A AGU, por meio da Procuradoria-Regional da União da 1ª Região, explicou em sua contestação que os argumentos apresentados pelo CFM não tinham o objetivo de anular o termo, mas sim a própria Lei nº 12.871/2013 que instituiu o programa. Segundo o órgão, a cooperação técnica não tem referência com as questões pontuadas pelo CFM na ação, que se restringe à natureza legal do programa.

Os advogados da União destacaram que, ao contrário do que tenta comprovar o CFM, as atividades do "Mais Médicos" não criam qualquer relação trabalhista ou vínculo empregatício de qualquer natureza com os seus integrantes.

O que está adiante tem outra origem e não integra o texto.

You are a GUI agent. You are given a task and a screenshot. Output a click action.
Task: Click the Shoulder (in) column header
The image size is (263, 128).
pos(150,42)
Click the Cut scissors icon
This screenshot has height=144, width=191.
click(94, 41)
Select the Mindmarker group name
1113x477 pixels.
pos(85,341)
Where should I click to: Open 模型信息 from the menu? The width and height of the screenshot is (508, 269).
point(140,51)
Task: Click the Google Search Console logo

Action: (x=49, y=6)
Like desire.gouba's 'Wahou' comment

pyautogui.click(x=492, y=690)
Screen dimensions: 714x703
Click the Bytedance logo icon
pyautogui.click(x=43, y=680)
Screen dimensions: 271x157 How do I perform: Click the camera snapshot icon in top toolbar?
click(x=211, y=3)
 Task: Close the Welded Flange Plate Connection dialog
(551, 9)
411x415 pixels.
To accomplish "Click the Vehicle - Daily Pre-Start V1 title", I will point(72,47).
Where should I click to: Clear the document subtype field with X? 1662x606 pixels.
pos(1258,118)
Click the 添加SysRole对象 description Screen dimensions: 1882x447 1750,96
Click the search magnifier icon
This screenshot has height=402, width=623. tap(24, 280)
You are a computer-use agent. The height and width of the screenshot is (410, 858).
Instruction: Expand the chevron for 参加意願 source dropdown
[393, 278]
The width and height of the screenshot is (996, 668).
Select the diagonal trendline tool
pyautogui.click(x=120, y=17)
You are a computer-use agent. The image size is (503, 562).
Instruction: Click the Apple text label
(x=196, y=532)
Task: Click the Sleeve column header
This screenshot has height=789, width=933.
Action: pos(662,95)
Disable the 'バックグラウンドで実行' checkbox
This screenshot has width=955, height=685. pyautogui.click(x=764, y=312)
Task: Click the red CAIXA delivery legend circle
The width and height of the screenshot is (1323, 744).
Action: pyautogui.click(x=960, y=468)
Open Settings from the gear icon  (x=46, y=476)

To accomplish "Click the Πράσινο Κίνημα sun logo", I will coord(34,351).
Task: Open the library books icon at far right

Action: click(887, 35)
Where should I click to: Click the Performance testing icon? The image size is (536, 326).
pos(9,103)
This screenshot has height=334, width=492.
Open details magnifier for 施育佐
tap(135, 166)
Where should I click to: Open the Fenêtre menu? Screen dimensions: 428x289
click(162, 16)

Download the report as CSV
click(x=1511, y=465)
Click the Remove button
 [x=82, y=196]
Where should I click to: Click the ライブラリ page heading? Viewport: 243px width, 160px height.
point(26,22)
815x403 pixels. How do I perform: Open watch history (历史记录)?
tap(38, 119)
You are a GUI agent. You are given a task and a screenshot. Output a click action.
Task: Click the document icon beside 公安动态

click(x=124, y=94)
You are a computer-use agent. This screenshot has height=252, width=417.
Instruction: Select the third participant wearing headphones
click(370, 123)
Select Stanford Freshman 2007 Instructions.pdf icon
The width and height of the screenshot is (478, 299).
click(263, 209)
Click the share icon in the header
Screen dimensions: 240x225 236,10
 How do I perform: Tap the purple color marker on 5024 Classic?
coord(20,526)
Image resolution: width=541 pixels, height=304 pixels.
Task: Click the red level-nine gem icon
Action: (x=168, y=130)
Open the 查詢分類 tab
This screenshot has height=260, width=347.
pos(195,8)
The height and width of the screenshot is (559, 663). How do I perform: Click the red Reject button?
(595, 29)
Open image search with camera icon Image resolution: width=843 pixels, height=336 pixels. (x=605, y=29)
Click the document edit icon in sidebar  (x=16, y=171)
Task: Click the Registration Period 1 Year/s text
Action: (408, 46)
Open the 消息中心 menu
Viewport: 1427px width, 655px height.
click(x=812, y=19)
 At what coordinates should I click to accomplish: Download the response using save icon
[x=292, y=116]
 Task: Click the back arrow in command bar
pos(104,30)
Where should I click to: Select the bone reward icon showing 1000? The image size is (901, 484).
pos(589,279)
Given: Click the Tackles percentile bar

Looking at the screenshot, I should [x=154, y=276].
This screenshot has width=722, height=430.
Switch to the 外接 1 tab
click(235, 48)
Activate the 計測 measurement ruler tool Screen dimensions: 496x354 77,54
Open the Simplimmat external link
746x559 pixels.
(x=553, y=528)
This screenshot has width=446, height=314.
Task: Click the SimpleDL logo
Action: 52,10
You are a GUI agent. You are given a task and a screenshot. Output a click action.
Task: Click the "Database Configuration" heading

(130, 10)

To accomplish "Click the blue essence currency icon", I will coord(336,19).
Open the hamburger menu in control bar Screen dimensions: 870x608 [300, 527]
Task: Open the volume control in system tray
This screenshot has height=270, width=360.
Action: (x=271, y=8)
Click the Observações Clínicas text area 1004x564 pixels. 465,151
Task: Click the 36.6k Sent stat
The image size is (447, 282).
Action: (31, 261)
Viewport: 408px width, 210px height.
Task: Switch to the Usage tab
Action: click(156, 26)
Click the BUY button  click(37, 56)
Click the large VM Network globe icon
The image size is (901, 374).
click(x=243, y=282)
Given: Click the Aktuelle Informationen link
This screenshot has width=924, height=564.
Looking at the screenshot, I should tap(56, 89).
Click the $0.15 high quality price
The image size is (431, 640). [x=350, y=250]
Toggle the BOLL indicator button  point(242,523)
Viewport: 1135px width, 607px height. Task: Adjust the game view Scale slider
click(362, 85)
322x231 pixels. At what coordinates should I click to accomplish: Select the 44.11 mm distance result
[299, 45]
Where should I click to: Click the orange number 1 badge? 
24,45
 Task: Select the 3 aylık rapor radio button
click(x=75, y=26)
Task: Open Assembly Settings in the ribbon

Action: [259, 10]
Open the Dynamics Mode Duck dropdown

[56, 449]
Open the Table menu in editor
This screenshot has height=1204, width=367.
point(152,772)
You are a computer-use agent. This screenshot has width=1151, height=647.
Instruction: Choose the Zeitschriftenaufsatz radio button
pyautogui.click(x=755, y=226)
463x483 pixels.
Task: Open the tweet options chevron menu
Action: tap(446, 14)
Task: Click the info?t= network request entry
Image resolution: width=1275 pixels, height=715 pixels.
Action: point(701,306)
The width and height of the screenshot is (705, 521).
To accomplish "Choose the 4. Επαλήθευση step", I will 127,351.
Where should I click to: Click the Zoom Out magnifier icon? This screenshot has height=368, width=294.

Isso porque, trata-se de uma política afirmativa baseada no modelo ensino-serviço por meio do qual "o aperfeiçoamento dos médicos participantes envolverá atividades de ensino, pesquisa e extensão".

Decisão do juiz

No despacho e que negou o pedido de liminar – o mérito da ação será julgado mais tarde o juiz Souza Cruz escreveu: “Na hipótese vertente, entendo que há óbice à concessão do pedido liminar, consistente no denominado periculum in mora inverso, uma vez que o deferimento da medida antecipatória pleiteada redundaria na necessidade de que os milhares de médicos de origem cubana que já se encontram em atuação no país, em atendimento ao termo de cooperação técnica firmado com a Opas retornem ao seu Estado de origem, o que certamente prejudicaria o atendimento de saúde à população, além de ocasionar grandes gastos com a partida dos mesmos e, em caso de improcedência da ação, o retorno dos mesmos ao país”.

No STF

A questão constitucional gerada pelo programa “Mais Médicos” gerou duas ações de inconstitucionalidade (Adins 5.035 e 5.037), ajuizadas pela Associação Médica Brasileira e pela Confederação Nacional dos Trabalhadores Liberais Universitários Regulamentados (Cntu), que deverão ser julgadas pelo Supremo Tribunal Federal no primeiro semestre do ano entrante. Em novembro último, o ministro-relator das ações, Marco Aurélio, promoveu uma audiência pública na qual apresentaram suas razões representantes de 23 entidades representativas de médicos, pesquisadores, trabalhadores, da sociedade civil e do Poder Público.